**Collected data**
□ □ □ □
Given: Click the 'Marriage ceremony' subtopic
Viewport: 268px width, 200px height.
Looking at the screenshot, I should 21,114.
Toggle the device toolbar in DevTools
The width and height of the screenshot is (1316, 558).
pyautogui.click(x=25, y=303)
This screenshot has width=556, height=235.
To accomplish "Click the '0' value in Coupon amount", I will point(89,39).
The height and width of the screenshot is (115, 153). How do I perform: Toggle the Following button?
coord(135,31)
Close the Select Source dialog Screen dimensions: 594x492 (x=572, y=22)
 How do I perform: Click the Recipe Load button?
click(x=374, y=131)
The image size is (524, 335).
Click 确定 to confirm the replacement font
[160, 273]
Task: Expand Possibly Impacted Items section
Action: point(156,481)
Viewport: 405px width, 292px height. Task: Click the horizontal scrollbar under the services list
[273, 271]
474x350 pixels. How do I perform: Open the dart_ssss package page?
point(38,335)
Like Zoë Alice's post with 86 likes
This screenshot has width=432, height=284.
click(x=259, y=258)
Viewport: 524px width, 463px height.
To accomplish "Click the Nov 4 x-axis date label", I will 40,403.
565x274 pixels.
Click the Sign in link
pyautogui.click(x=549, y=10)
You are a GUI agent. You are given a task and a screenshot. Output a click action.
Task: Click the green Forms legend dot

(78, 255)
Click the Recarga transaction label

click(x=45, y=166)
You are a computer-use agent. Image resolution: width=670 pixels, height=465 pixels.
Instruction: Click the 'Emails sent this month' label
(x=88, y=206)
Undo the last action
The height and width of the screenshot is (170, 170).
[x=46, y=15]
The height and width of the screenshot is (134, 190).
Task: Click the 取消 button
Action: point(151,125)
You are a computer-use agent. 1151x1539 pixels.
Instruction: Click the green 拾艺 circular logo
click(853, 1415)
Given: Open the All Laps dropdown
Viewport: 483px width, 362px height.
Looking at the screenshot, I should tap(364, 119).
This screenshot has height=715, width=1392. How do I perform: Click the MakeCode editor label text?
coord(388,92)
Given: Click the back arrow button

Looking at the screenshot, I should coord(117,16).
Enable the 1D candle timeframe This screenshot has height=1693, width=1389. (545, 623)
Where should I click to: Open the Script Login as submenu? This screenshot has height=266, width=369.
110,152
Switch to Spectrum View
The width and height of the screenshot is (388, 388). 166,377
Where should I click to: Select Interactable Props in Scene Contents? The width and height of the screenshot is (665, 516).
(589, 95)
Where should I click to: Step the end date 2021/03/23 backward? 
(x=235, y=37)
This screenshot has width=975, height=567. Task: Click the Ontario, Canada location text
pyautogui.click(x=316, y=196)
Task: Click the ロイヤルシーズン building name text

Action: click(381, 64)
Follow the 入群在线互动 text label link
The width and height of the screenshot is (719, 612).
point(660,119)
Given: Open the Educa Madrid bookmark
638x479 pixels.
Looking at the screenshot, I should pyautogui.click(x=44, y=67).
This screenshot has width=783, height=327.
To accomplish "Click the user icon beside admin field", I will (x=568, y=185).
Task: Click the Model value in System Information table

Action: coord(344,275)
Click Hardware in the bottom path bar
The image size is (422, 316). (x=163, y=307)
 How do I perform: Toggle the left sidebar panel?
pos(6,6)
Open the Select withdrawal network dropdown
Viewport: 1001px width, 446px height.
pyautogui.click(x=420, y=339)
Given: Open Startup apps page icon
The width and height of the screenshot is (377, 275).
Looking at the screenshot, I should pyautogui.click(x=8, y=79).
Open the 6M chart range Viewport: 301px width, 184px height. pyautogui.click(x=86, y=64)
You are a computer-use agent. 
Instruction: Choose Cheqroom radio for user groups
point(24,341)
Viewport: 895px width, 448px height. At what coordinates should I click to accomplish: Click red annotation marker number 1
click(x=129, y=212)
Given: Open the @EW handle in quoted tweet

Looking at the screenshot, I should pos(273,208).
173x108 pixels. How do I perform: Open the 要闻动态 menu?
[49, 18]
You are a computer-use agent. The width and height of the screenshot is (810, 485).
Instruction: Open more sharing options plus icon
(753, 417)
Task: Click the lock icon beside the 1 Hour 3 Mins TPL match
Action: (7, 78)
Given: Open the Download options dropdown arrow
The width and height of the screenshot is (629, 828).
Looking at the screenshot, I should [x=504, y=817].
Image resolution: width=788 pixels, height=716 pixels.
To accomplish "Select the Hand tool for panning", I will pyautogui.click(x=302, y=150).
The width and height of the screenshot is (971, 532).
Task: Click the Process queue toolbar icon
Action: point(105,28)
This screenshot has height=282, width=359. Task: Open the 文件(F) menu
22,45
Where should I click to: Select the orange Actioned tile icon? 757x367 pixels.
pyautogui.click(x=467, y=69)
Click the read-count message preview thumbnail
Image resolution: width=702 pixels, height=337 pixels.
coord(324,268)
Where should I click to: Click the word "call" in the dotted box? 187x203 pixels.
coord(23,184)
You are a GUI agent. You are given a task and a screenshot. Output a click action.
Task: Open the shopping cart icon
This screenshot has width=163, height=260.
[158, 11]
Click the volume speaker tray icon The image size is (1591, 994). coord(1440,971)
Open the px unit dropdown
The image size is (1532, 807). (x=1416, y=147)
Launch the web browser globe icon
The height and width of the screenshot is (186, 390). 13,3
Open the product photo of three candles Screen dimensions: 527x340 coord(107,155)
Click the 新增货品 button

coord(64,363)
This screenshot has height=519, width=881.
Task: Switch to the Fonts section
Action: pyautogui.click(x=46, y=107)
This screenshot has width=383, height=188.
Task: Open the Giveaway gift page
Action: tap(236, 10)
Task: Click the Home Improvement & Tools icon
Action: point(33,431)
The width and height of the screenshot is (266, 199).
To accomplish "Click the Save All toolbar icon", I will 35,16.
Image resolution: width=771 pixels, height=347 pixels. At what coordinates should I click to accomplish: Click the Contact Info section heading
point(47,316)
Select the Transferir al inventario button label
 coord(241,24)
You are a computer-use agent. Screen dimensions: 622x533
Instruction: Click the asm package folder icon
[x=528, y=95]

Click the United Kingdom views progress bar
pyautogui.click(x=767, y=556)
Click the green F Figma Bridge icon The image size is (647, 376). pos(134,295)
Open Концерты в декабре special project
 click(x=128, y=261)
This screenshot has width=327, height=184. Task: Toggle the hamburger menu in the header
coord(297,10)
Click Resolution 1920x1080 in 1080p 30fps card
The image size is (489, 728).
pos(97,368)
□ □ □ □
**Goal of the exercise**
Pull out every line of the records above that contains the word "dimensions".

**Solution to this exercise**
Close the Select Source dialog Screen dimensions: 594x492 (x=572, y=22)
Open the product photo of three candles Screen dimensions: 527x340 coord(107,155)
You are a computer-use agent. Screen dimensions: 622x533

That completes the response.